▸ Exercise prompt
Reproduce each entry exactly as it reads. Leave the images out.

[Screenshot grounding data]

########################################

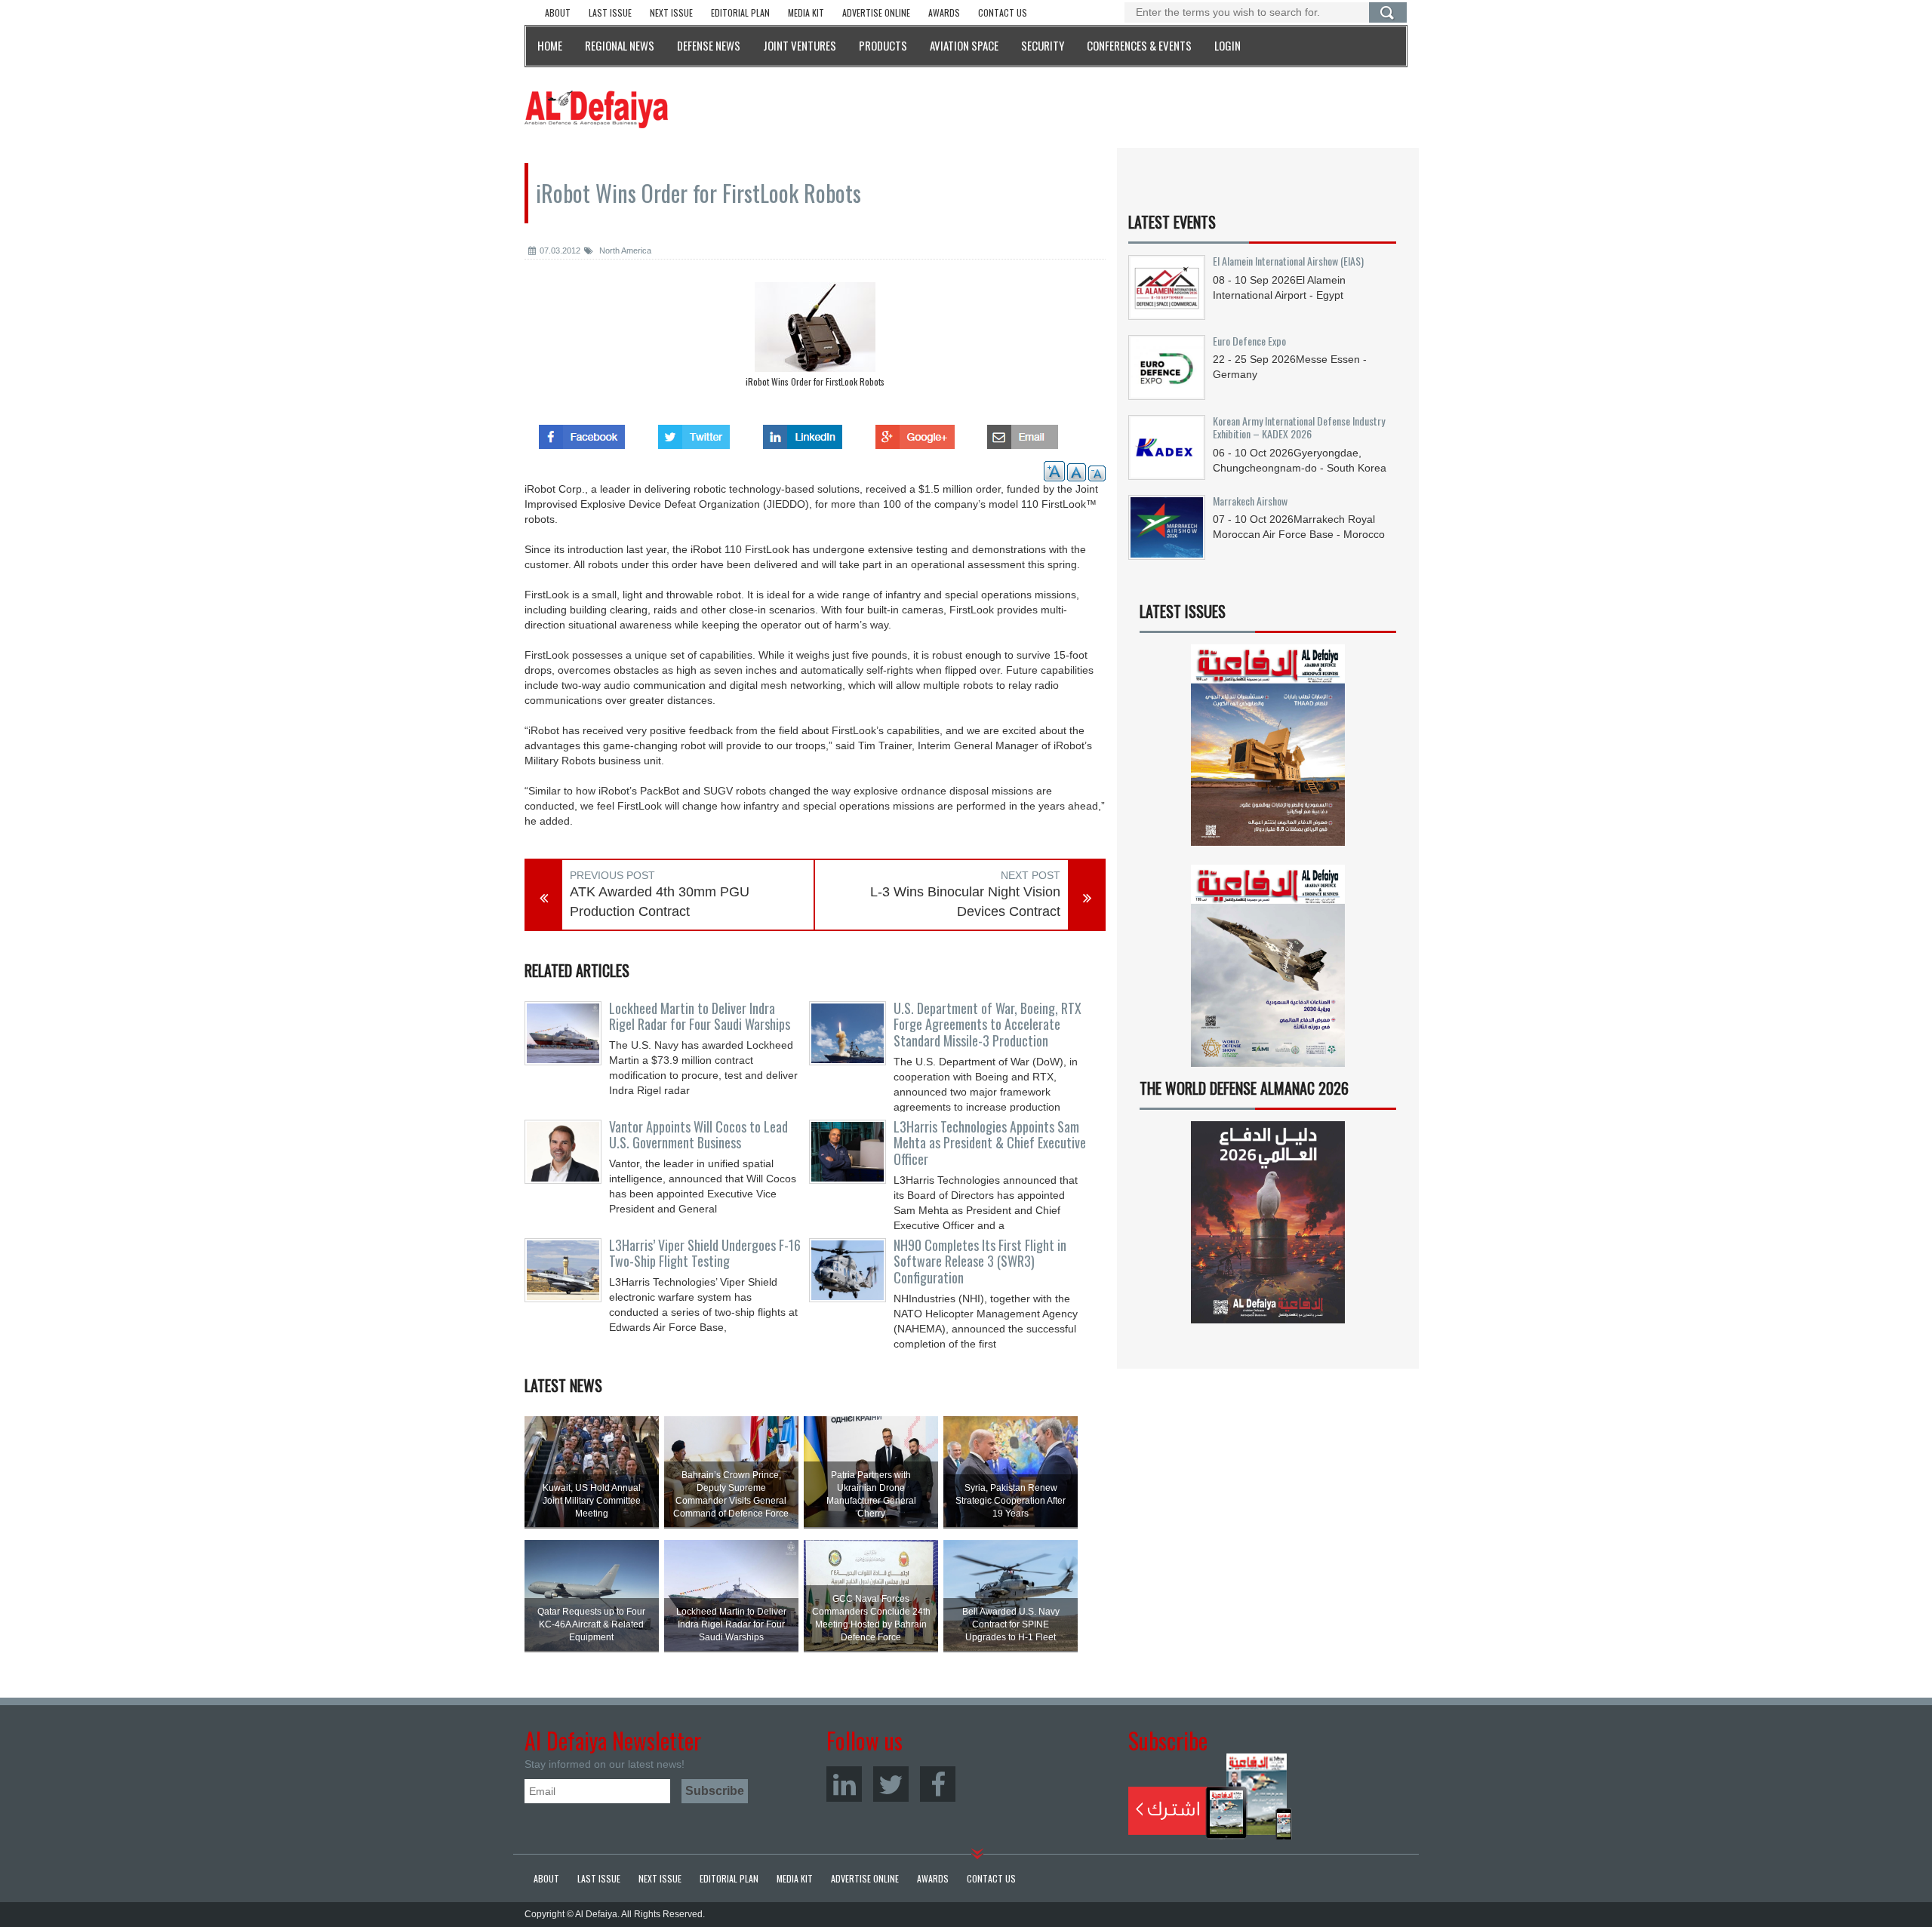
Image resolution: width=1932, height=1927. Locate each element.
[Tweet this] (694, 432)
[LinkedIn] (844, 1784)
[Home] (596, 109)
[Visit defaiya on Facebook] (582, 432)
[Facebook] (937, 1784)
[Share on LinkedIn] (802, 432)
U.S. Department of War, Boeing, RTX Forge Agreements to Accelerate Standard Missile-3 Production (987, 1024)
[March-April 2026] (1268, 751)
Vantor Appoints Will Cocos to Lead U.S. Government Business (698, 1135)
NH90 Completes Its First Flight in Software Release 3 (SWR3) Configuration (980, 1261)
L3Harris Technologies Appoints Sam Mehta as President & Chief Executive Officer (990, 1143)
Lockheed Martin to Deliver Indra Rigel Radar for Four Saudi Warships (699, 1016)
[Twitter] (891, 1784)
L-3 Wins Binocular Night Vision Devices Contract (965, 901)
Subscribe (1210, 1796)
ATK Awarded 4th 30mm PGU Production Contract (659, 901)
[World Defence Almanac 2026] (1268, 1222)
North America (624, 250)
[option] (815, 338)
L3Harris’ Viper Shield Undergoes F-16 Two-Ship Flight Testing (705, 1253)
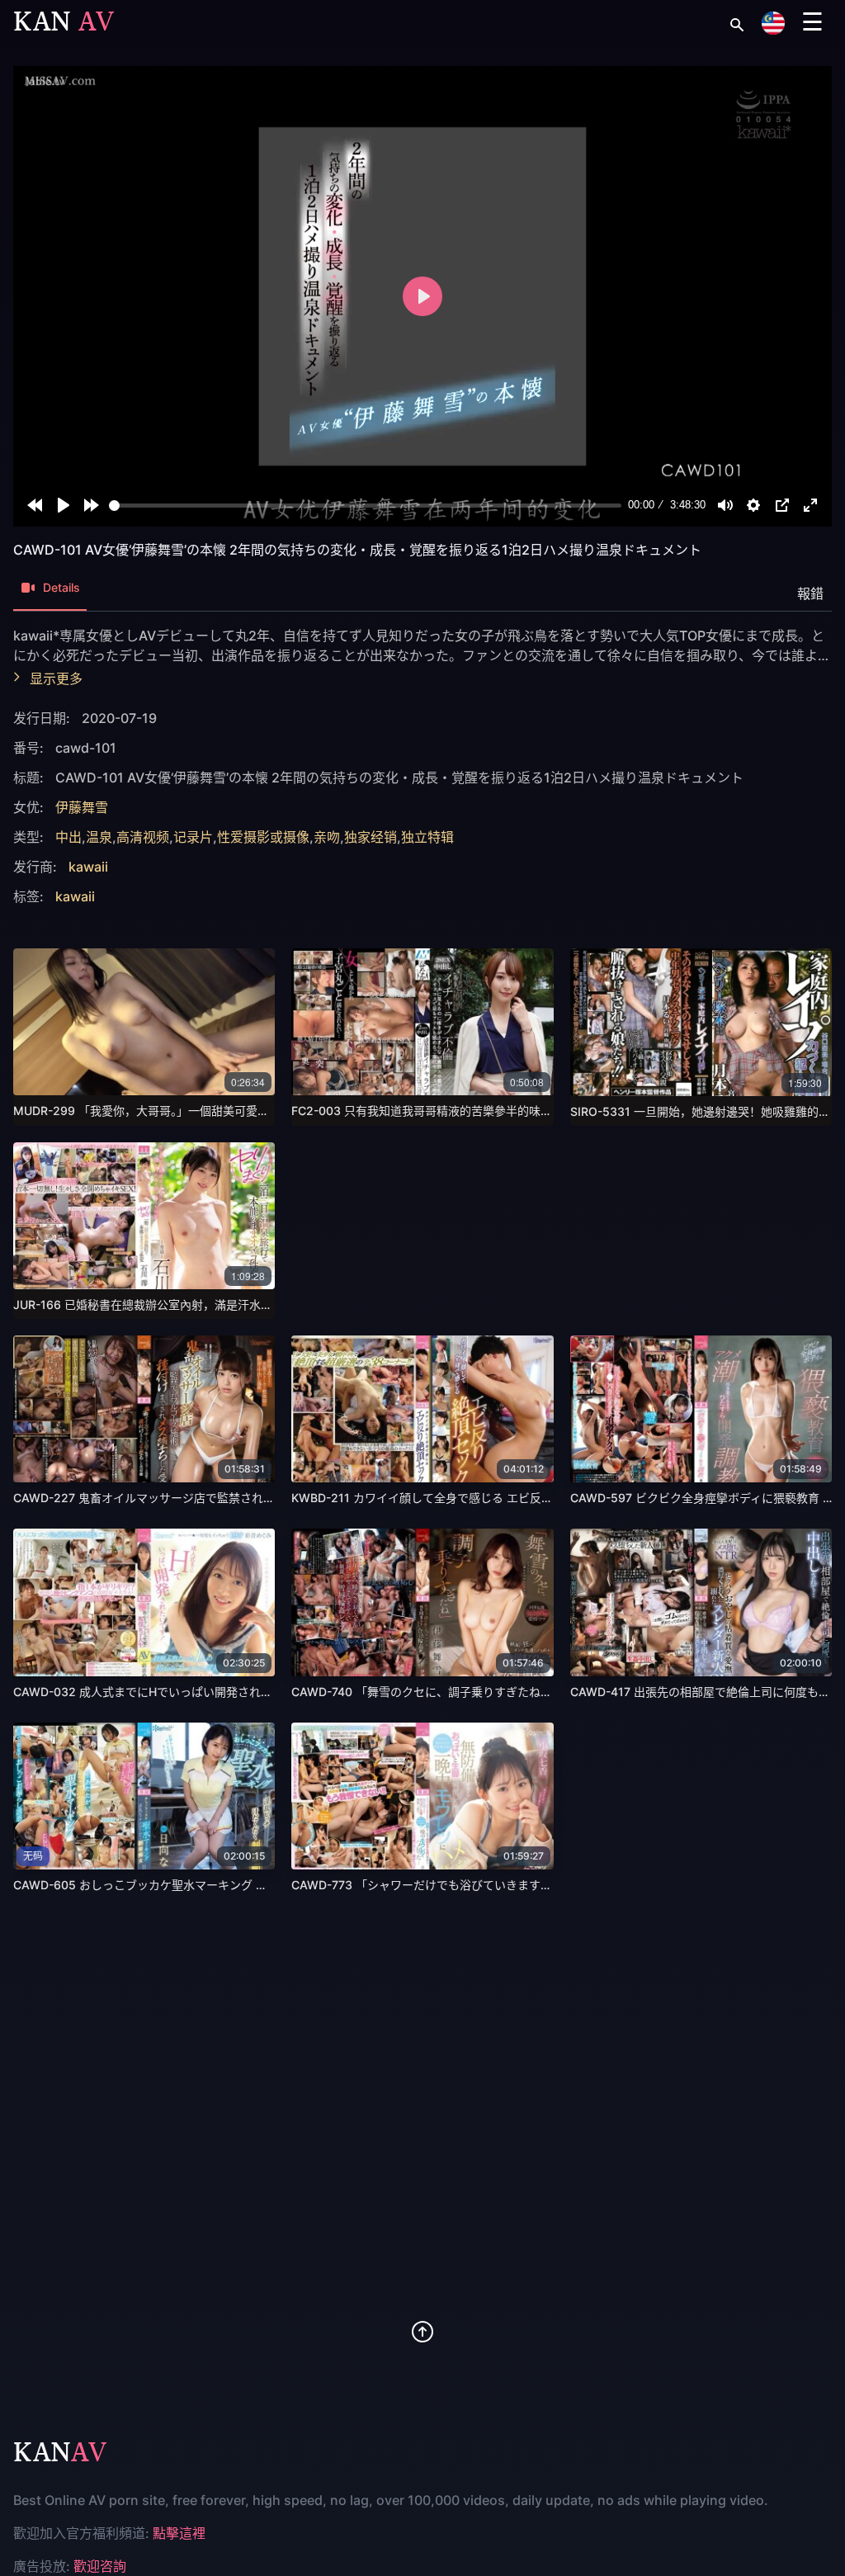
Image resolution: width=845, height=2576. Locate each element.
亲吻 (327, 837)
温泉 (99, 837)
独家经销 (370, 837)
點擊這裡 (179, 2533)
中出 (68, 837)
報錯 (810, 593)
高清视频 (142, 837)
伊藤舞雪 (81, 807)
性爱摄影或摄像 (263, 837)
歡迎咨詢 (99, 2566)
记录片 (193, 837)
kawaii (88, 866)
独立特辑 (427, 837)
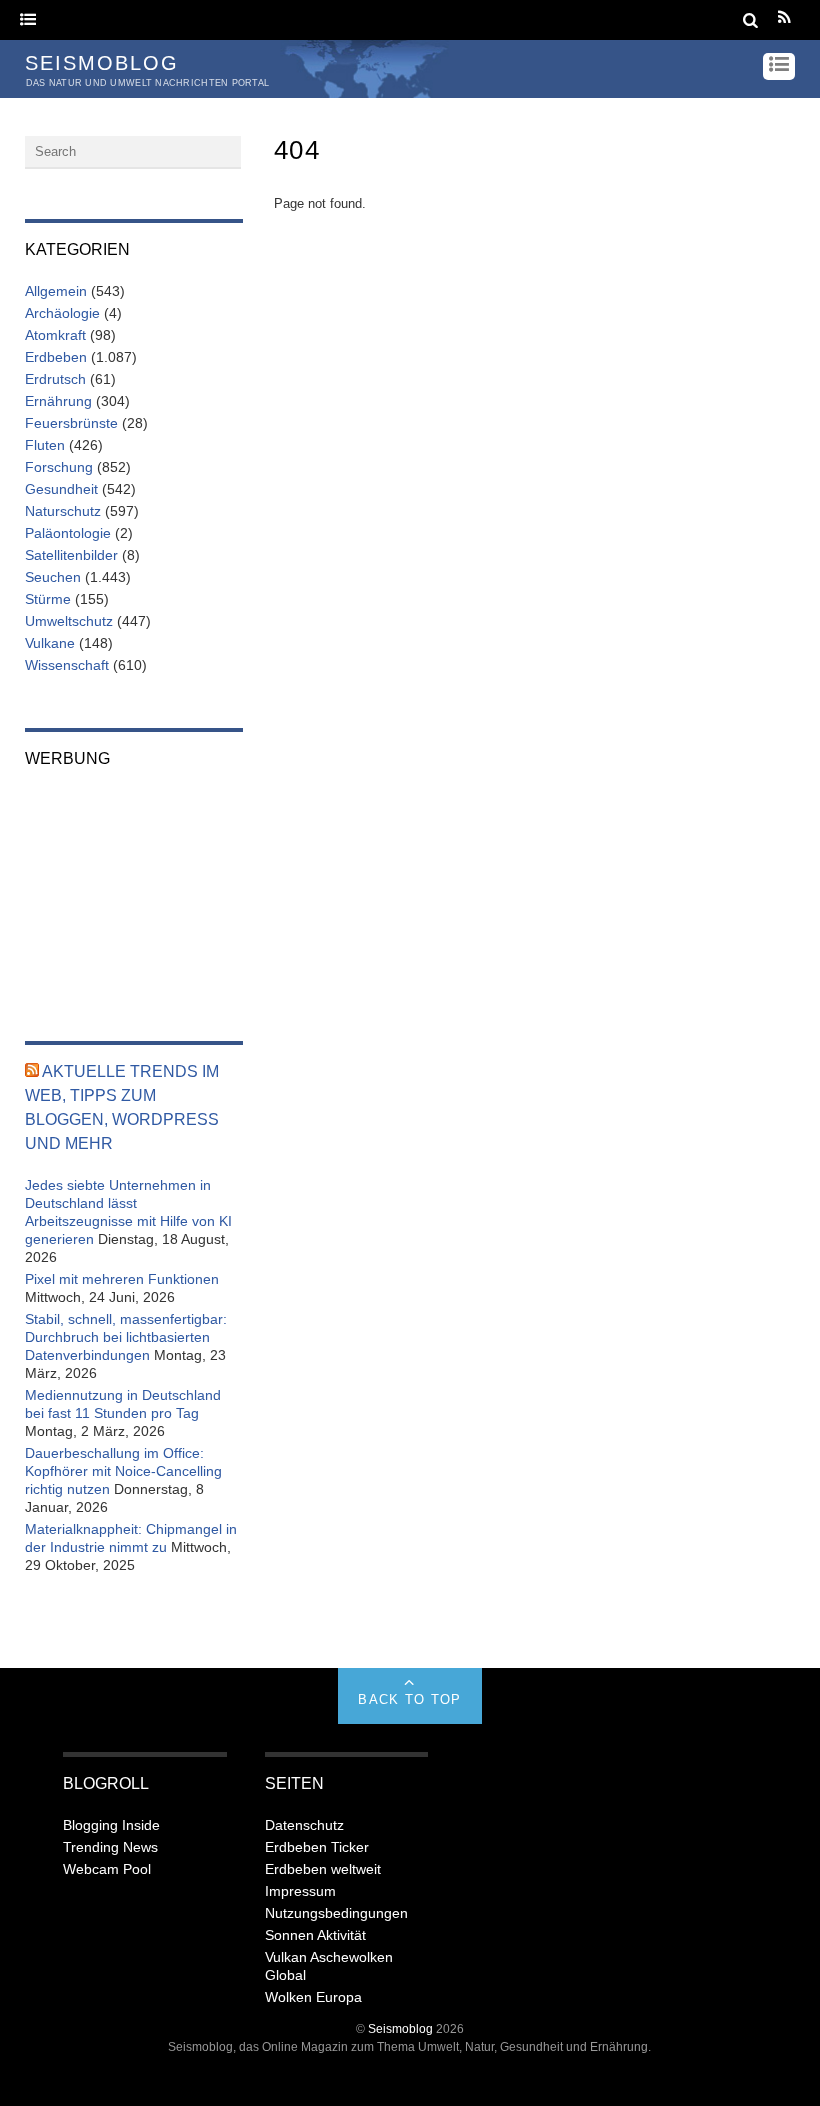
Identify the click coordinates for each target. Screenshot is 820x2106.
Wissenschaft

########################################

▸ Exercise result
Image resolution: width=1932, height=1927. Locate each element.
[Tweet this] (694, 432)
[LinkedIn] (844, 1784)
[Home] (596, 109)
[Visit defaiya on Facebook] (582, 432)
[Facebook] (937, 1784)
[Share on LinkedIn] (802, 432)
U.S. Department of War, Boeing, RTX Forge Agreements to Accelerate Standard Missile-3 Production (987, 1024)
[March-April 2026] (1268, 751)
Vantor Appoints Will Cocos to Lead U.S. Government Business (698, 1135)
NH90 Completes Its First Flight in Software Release 3 (SWR3) Configuration (980, 1261)
L3Harris Technologies Appoints Sam Mehta as President & Chief Executive Officer (990, 1143)
Lockheed Martin to Deliver Indra Rigel Radar for Four Saudi Warships (699, 1016)
[Twitter] (891, 1784)
L-3 Wins Binocular Night Vision Devices Contract (965, 901)
Subscribe (1210, 1796)
ATK Awarded 4th 30mm PGU Production Contract (659, 901)
[World Defence Almanac 2026] (1268, 1222)
North America (624, 250)
[option] (815, 338)
L3Harris’ Viper Shield Undergoes F-16 Two-Ship Flight Testing (705, 1253)
Image resolution: width=845, height=2576. Locate each element.
亲吻 (327, 837)
温泉 (99, 837)
独家经销 (370, 837)
點擊這裡 (179, 2533)
中出 (68, 837)
報錯 (810, 593)
高清视频 (142, 837)
伊藤舞雪 (81, 807)
性爱摄影或摄像 (263, 837)
歡迎咨詢 (99, 2566)
记录片 (193, 837)
kawaii (88, 866)
独立特辑 (427, 837)
Identify the click coordinates for each target. Screenshot is 820x2106.
Wissenschaft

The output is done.